In this contribution I model population dynamics and past land-use using predictive modelling on some case studies from the South Western Baltic region during the Neolithic and the Bronze Age. Besides the archaeological questions, I will focus on methodology and data availability. By definition, a model is a simplification of the reality that aims to explain observed systems and to predict unknown ones. Therefore, we always need to find a balance between complexity and universality, which can be seen as a sort of mathematical inequality, similar to the well-known Heisenberg uncertainty principle, which asserts the limit in the accuracy of measurement of a particle position and momentum. In our field, this is true in at least to respects:
- The more we try to build a global model the lower our resolution becomes;
- The more data we integrate the less reusable the model becomes in terms of data accessibility and overcomplexity.
It is possible that in the future we will achieve some sort of Grand Unified Theory – to keep the parallel with physics – allowing the computation of complex and universal models. However, it is likely that the solution is far from being at hand, forcing us to elaborate a different framework. In order to do so, I propose a model dealing with a combination of complexity and simplicity, evaluating the interpretative gain of every additionally included variable and between open and often restricted data.
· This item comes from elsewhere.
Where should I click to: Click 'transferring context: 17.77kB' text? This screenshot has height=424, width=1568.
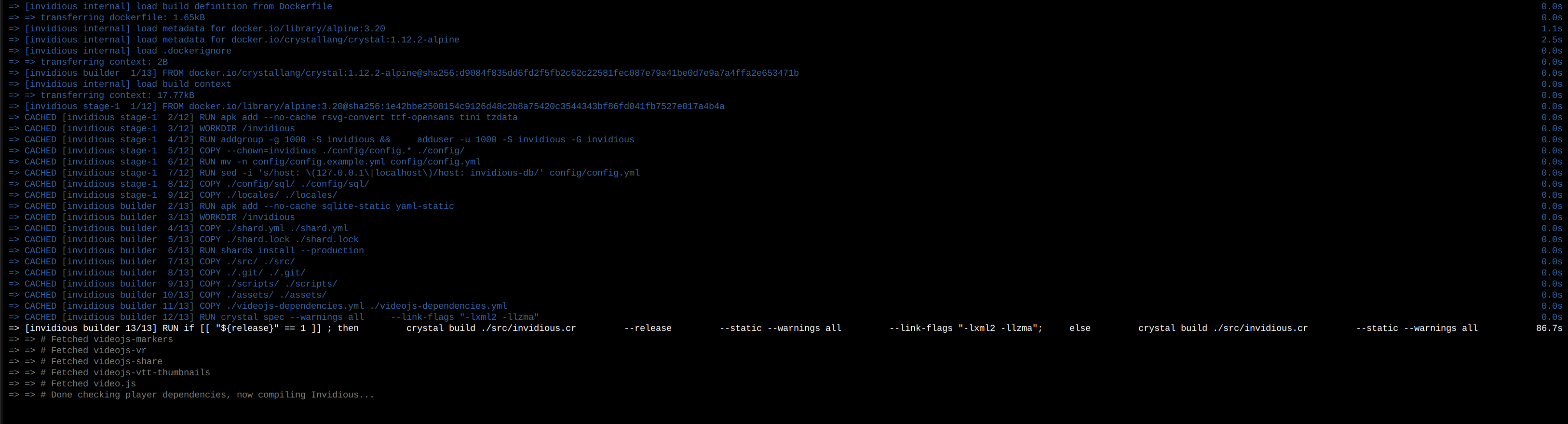[118, 96]
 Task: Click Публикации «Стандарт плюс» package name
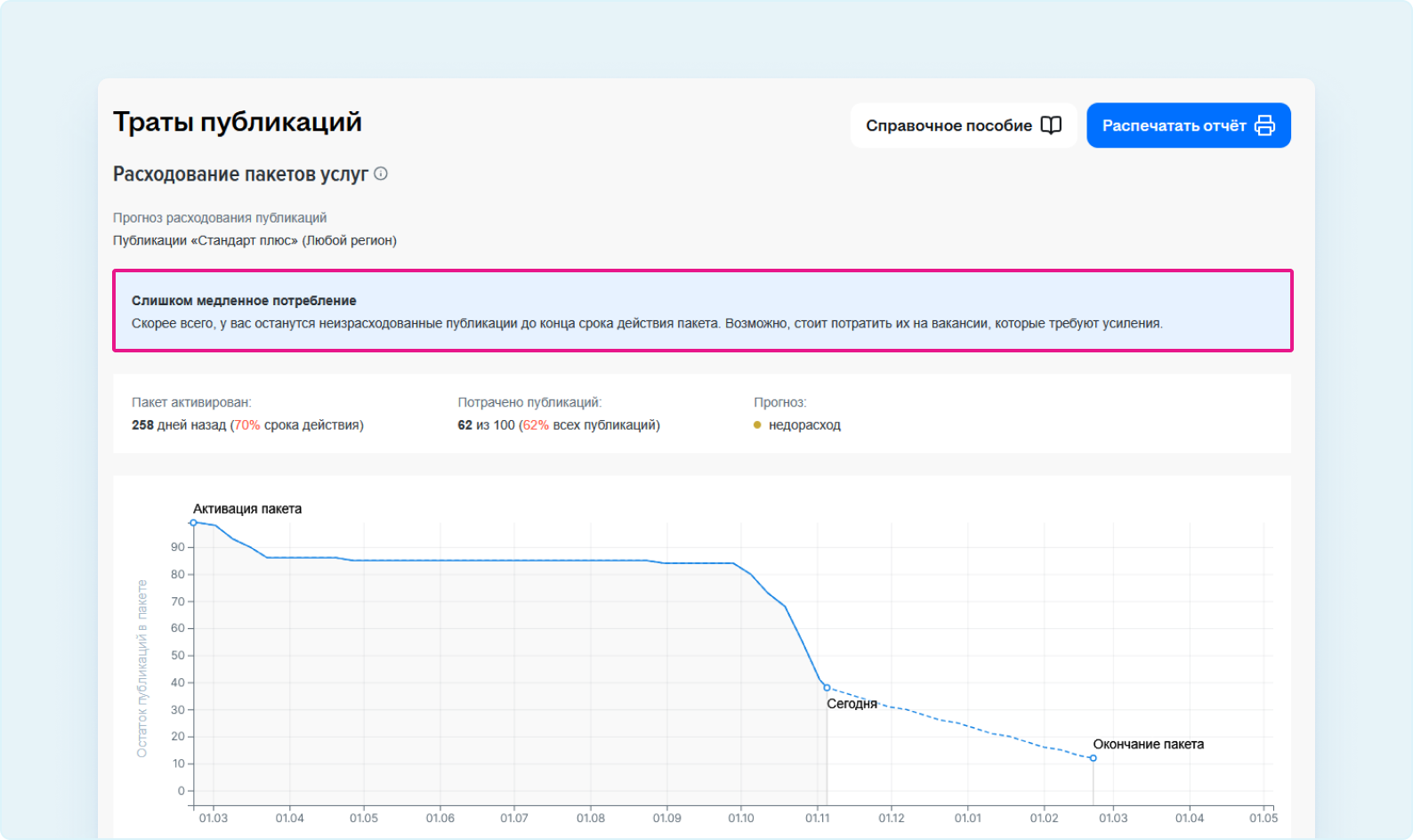(254, 240)
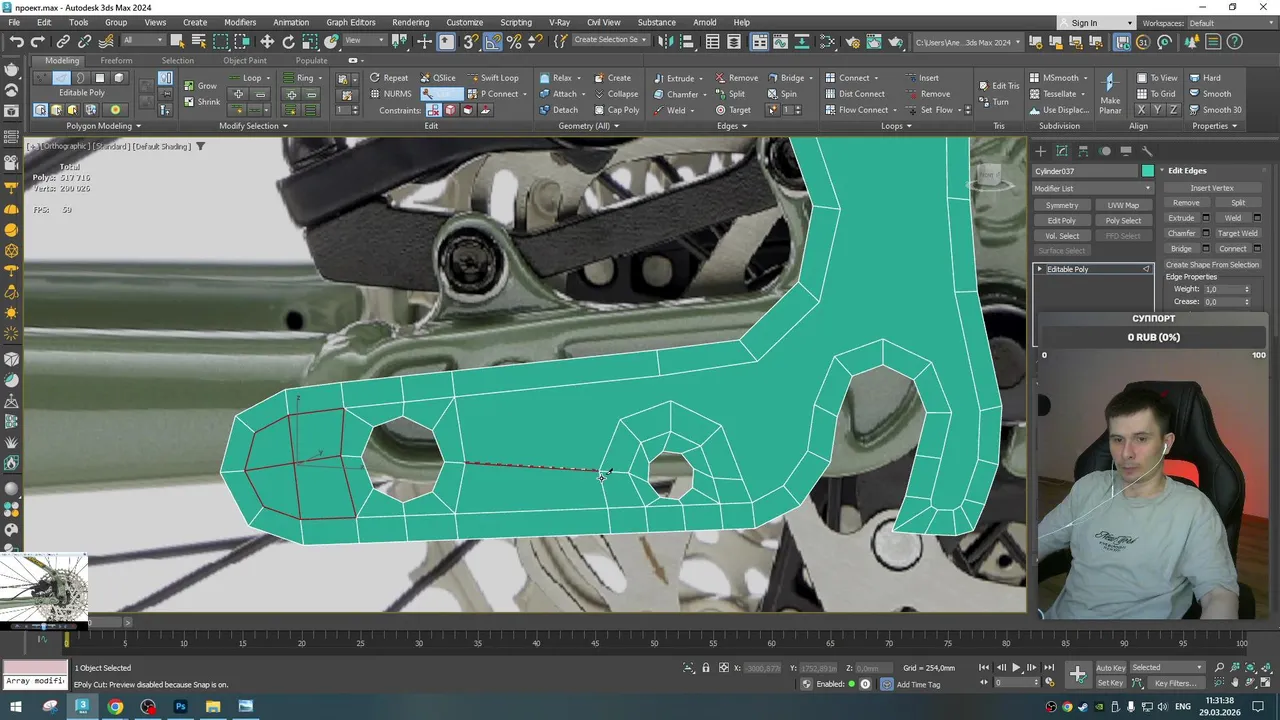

As a base model I use an oversimplified one, only based on a few and open covariates, notably the EU-DEM from Copernicus (available with 30 m ground resolution) and land use information derived from Open Street Map. As a second step, coarse resolution and open soil maps are introduced, as well as pollen data for environmental reconstructions (e.g. landscape openness) from publicly available repositories such as the European Pollen Database. Finally, I will substitute the low-resolution and open data with High-Resolution DTMs and high-resolution soil maps, which are not always available for every region. In every case I will use a reproducible and transparent workflow, providing the scripts used for the analysis and the necessary requirements.
The comparison between the different models allow an assessment of the interpretational gain in integrating the different covariates and the ideal threshold above which we may be satisfied with the output in terms of uncertainty and predictability. Finally, a cost-efficiency ratio is calculated, comparing the reproducibility and affordability of an open model versus one based on restricted-data, not only in terms of data availability but also computational, time and financial requirements.